Public talk with Prof. Mathias Decuypere and Prof. Sigrid Hartong: Doing hybrid ethnographies
The lecture addresses the challenges of the interwovenness of the digital and the analogue by outlining the emerging field of hybrid ethnographies.
Info about event
Time
Location
DPU Emdrup, Tuborgvej 164, 2400 Copenhagen NV, room A210
Over the past decades, processes of digitization have increasingly accelerated, resulting in massive transformations in almost every sector of society. In the wake of these evolutions, the social sciences have accordingly developed different methodological devices that allow to research the nuances and specificities of these digital transformation of society, including approaches that specifically address the field of qualitative-ethnographic studies (e.g., Pink et al., 2015). At the same time, as we live in a society where the borders between the ‘analogue’ and the ‘digital’ are increasingly hard to draw (Stalder, 2021), the designing of robust ethnographic research that seek to profit from this growing interwovenness (rather than only seeing this as a methodological burden and/or challenge to overcome, Jandric ́& Knox, 2022) has become increasingly challenging.

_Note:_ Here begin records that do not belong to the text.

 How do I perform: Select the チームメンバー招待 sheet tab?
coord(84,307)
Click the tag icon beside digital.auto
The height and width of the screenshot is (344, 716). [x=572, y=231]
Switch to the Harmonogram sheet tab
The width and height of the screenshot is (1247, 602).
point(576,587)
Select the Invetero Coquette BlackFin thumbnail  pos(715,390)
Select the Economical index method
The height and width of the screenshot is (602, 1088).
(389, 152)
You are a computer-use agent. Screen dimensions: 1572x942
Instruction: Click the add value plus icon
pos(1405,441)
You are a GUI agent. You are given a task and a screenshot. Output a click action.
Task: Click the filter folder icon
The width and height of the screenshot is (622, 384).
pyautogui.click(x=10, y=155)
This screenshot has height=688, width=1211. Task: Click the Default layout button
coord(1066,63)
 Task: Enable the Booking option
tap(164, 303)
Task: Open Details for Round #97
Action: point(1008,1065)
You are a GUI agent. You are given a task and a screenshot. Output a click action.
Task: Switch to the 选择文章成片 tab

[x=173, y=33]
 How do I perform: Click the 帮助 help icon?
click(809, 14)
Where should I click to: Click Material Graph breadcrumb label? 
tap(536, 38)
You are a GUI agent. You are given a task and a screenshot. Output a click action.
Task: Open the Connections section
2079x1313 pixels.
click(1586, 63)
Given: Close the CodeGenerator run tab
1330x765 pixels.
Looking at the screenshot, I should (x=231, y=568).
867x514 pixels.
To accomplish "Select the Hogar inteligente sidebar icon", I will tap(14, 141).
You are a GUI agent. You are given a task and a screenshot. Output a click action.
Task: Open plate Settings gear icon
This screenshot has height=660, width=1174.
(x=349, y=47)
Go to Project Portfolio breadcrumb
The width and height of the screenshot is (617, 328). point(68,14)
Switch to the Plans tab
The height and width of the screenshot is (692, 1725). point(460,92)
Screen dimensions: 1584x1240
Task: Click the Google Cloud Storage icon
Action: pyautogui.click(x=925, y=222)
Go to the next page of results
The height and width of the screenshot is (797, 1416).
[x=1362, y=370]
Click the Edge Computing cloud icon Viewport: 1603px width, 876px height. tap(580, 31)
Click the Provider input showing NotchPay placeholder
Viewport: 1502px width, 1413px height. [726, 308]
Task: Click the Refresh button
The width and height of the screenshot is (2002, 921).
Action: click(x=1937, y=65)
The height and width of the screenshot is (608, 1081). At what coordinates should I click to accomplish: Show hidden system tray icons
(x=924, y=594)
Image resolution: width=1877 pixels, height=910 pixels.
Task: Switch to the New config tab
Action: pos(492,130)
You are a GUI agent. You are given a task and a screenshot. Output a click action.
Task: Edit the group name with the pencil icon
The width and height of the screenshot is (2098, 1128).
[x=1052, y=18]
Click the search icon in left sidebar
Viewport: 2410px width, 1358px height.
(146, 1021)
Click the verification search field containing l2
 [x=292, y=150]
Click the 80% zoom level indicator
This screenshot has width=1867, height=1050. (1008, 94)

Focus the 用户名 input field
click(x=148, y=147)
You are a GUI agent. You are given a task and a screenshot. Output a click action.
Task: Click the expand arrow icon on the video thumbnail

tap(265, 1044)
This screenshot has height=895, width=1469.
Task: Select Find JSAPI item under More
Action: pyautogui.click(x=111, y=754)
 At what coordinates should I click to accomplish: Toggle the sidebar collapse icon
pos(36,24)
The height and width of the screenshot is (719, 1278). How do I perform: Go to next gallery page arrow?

The lecture addresses this challenge by outlining the emerging field of hybrid ethnographies, which argues for the importance of consciously deciding whether or not to (still) design certain ethnographic activities (mainly) digitally or physically (e.g., Schulte-Römer & Gesing, 2022). This is a decision with respect to where researchers collect their data. The same occurs for the hybridity of how data are collected and analyzed, including various forms of integrating offline (e.g., paper notebooks) and online (e.g., usage of messaging apps to bundle knowledge, exchange observations and expand the range of data that could be collected) tools (cf. Kleinlein, 2023).
To illuminate how such hybrid ethnographies can be developed in practice, and which challenges and potentials occur, we present two of our ongoing studies: first, a hybrid team ethnography of a large-scale event that could not be researched by a solitary singular researcher alone; second, a hybrid co-design ethnography of an educational app that is being co-designed with students and teachers. We conclude by arguing that in hybrid-ethnographic research designs, careful attention must be paid to the manifold and also ambivalent ways in which the analogue and the digital are affecting one another, since these interrelations do not only substantially influence how we get to see the educational world, but equally how we (as researchers) contribute to the increasingly algorithmically-mediated visibilities of education.
Bios:
Mathias Decuypere is professor in education with a focus on school development and governance at the Zurich University of Teacher Education (Switzerland) and is equally affiliated to KU Leuven (Belgium). His main interests are situated at the digitization, datafication and platformization of education; and how these evolutions enact distinct forms of education policy, governance, and practice
Sigrid Hartong is professor for sociology at the Helmut-Schmidt-University in Hamburg (www.hsu-hh.de/sozgov/en). Her research focus is on the transformation of governance in education and society, with a particular emphasis on the manifestations and effects of digitization and datafication. She is PI of the project SMASCH-Smart Schools (www.smasch.eu) and initiator of the educators´ professionalization initiative Unblack the Box (www.unblackthebox.org).